Microsoft’s sensitivity labeling framework has evolved steadily since its introduction. Auto-labeling for data at rest in SharePoint and OneDrive arrived several years ago, giving organizations a way to retroactively classify stored documents without relying on user prompts. The initial 100,000-file daily limit was intended to protect back-end performance and prevent runaway policies from overwhelming the service. At the time, it largely sufficed for typical mid-size deployments.

However, as tenant sizes grew and more customers migrated entire on-premises file shares into Microsoft 365, the ceiling became a well-known pain point among admins. Forum threads and Microsoft Tech Community posts regularly surfaced the question: “Why can’t Purview label faster?” This roadmap update is a direct response to that feedback, and it arrives alongside ongoing investments in Microsoft’s data governance and security stack, including tighter integration with Microsoft 365 Copilot and adaptive protection.

The staggered GA-previews timeline likely reflects the complexity of scaling the underlying infrastructure. Delivering a fivefold increase without degrading tenant performance requires careful rollout across data centers, which may explain the unusual order of dates.

Getting Ready: Steps for Administrators

No configuration changes are required to receive the higher limit once it becomes available; it will simply show up in tenants as Microsoft completes the deployment. But administrators should use the interim to prepare.

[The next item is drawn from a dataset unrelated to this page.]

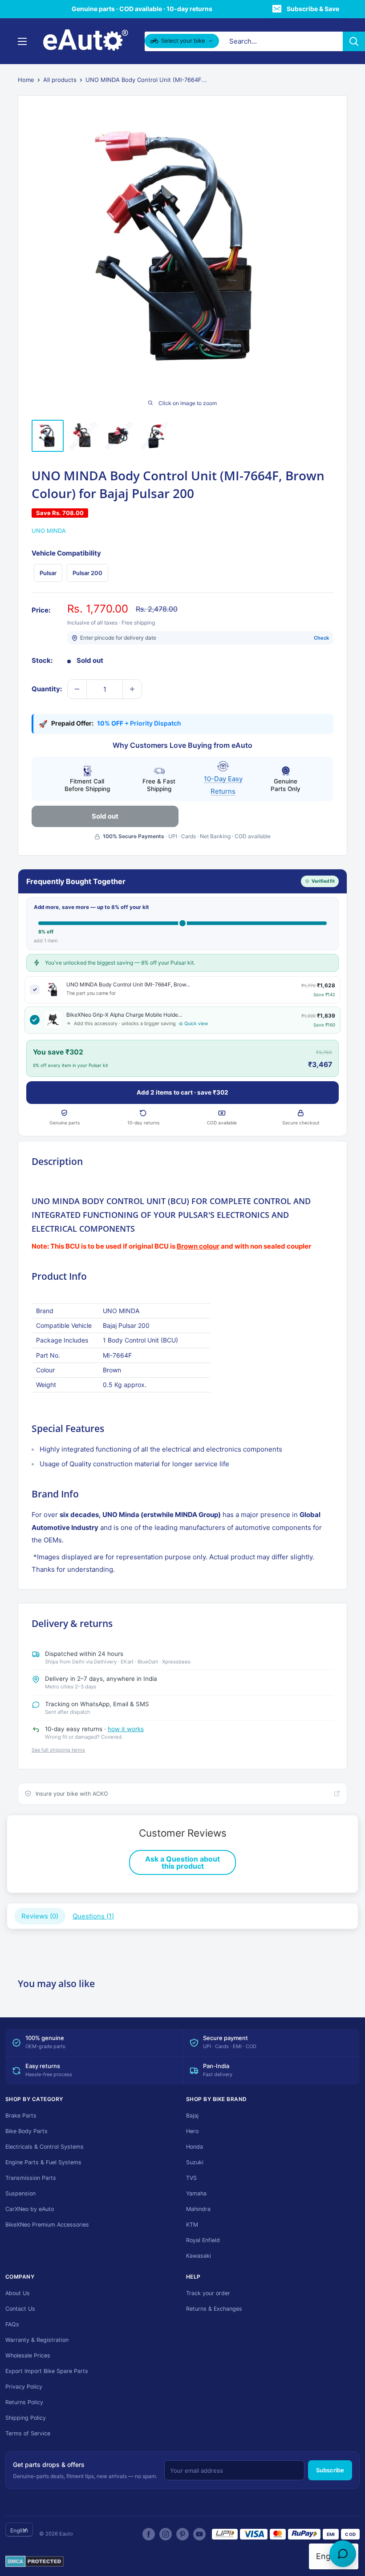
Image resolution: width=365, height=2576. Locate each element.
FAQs (12, 2324)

First, audit existing auto-labeling policies. Identify any rules that were deliberately restricted to small scopes because the old 100,000-file ceiling would have caused multi-week processing delays. With the new capacity, those restrictions might no longer be necessary. Carefully expand scopes only after reviewing simulation runs and confirming that false positive rates are acceptable.

Second, put PDF support under the microscope. If your policies currently exclude PDFs or you’ve hesitated to enable them, now is the time to run a dedicated simulation that includes PDFs and observe the impact. The extra headroom doesn’t excuse an unexpected wave of mislabeled files.

Third, monitor labeling activity in the Purview portal. After the limit increases, keep an eye on the auto-labeling reports for spikes in failures or unexpected matches. A wider net can surface previously hidden issues like unsupported file types or protected documents that block labeling.

Finally, update your organization’s internal documentation and communication plans. Let stakeholders know that historical classification projects will complete faster, and that the compliance dashboard might show a sudden acceleration in labeled assets. Setting expectations prevents confusion.

Eyes on August

If Microsoft sticks to its current timeline, the 500,000-file daily ceiling will begin rolling out in August 2026. That’s just weeks away, though the atypical preview delay suggests some caution is warranted. Regardless of the exact date, the move signals Microsoft’s commitment to helping enterprises tighten data protection at scale. For administrators who have been waiting for a faster auto-labeling engine, that’s welcome news—provided they double-check their policies before the accelerator gets stepped on.